AgriTalk: Calibrated Natural Language Interfaces for Agricultural Robotics

What is this?

This repository contains the full materials for the AgriTalk : GreenFieldData PhD-L competition. AgriTalk proposes calibrated natural-language control interfaces for agricultural spray robots, addressing the fundamental bottleneck that prevents non-expert farm operators from safely directing intelligent IoRT (Internet of Robotic Things) systems in precision agriculture.

Research Overview

The Problem

Precision agriculture robots (e.g., UCBLyon1/ProBayes spray robots, UniMI autonomous platforms) require expert programming. Farm operators speak natural language. Existing NLI approaches for agriculture provide no formal safety guarantee, no mechanistic explanability, and no streaming grounding — the three pillars AgriTalk addresses.

The 4 Contributions

#	Name	Research Question	Target Venue
C1	Conformal NLU calibration (RAPS)	RQ1: Does conformal calibration maintain 95% coverage under seasonal distribution shifts while keeping HITL rate ≤25%?	EMNLP/ACL 2027
C2	Belief Vector Field (BVF) attribution	RQ2: Does BVF attribution achieve Kendall τ>0.5 with IG/LRP on safety-critical intents, and does operator trust gap ∆(C−B)<0?	ACL 2029
C3	Temporal Streaming Grounding Architecture (TSGA)	RQ3: Under sensor dropout (10–50%) and telemetry lag (>5 min), does TSGA maintain grounding recall?	C&E Agriculture / VLDB 2028
C4	Conformal Trust Evaluation Framework (CTEF)	RQ4: Does BVF explanation (condition C) achieve better trust calibration than CoT (B) and no-explanation (A)?	FAccT 2029

The 8 Intent Classes

SPRAY · ABORT · DOSAGE_CHANGE · QUERY · MONITOR · SCHEDULE · ZONE_OVERRIDE · EMERGENCY_STOP

ABORT recall is maximised — a missed ABORT intent (Type-II error) is catastrophic.

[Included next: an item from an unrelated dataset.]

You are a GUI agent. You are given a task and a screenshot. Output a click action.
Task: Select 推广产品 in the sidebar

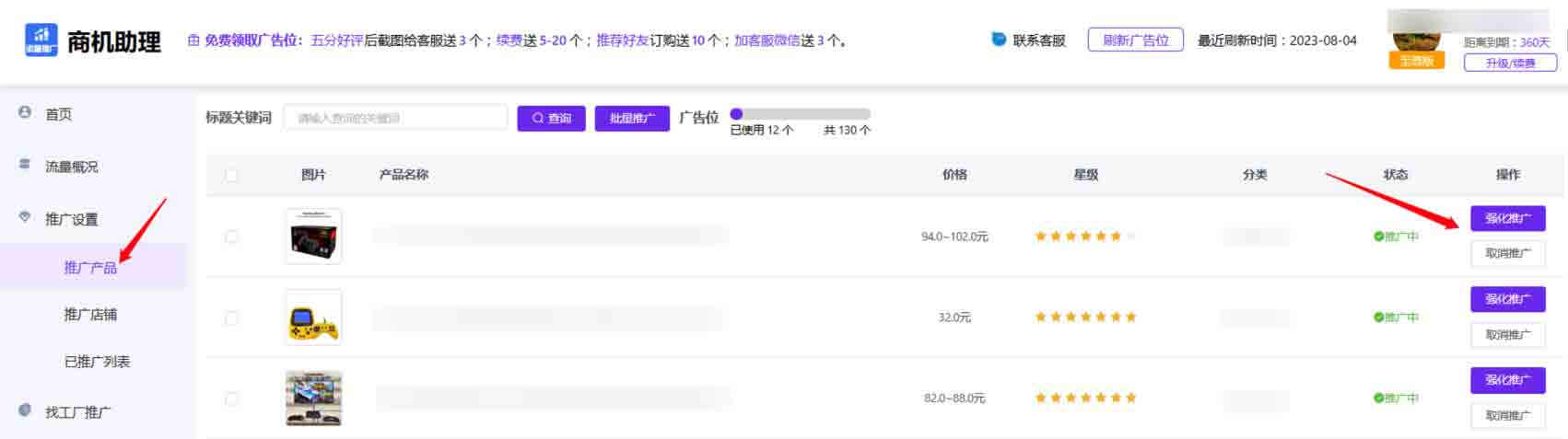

Safety Architecture (5 verifiable layers)

Layer	Name	Guarantee
V1	Input sanitiser	Strips adversarial payloads
V2	Staleness verifier	Rejects stale field-state (freshness < 0.5)
V3	Conformal predictor (RAPS)	P(y∈C(x)) ≥ 1−α; triggers HITL when \|C\|≥2
V4	Attribution sufficiency gate	Requires Kendall τ(IG,BVF)>0.5 before actuation
V5	Non-bypassable HITL for ABORT	Always routes ABORT/EMERGENCY_STOP to human

Repository Structure

Agriculture-PhD/
├── proposal/                        # LaTeX source (v6, APA natbib)
│   ├── proposal_main.tex            # 6-page proposal
│   └── proposal_refs.bib            # 36 APA-compatible citations
├── code/
│   ├── metaflow_demo.py             # 8-step MetaFlow pipeline (demo)
│   └── inspect_run.py               # MetaFlow run inspection tool
├── visualizations/                  # 7 proposal-aligned 3D visualizations
│   ├── viz_01_c1_conformal_seasonal_drift.py
│   ├── viz_02_c2_bvf_attribution_trust.py
│   ├── viz_03_c3_streaming_failure_boundary.py
│   ├── viz_04_c4_trust_deployment.py
│   ├── viz_05_full_evaluation_dashboard.py
│   ├── viz_06_phd_roadmap_timeline.py
│   ├── viz_07_c1_coverage_surface.py
│   ├── run_all_visualizations.py    # runner
│   └── html/                        # Generated interactive HTML (git-ignored for size)
├── slides/                          # Presentation materials
├── Partha-workPlan-L.pdf            # Candidate's 6-page work plan
├── ResearchProposal_GreenFieldData-PhDL-WorkPlan.pdf  # Professor's assignment
├── AgriTalk_ResearchProposal.pdf    # Full compiled proposal
└── requirements.txt

7 Interactive Visualizations

All visualizations are fully interactive 3D HTML — drag, zoom, hover for exact values. Generated from proposal-specific parameters.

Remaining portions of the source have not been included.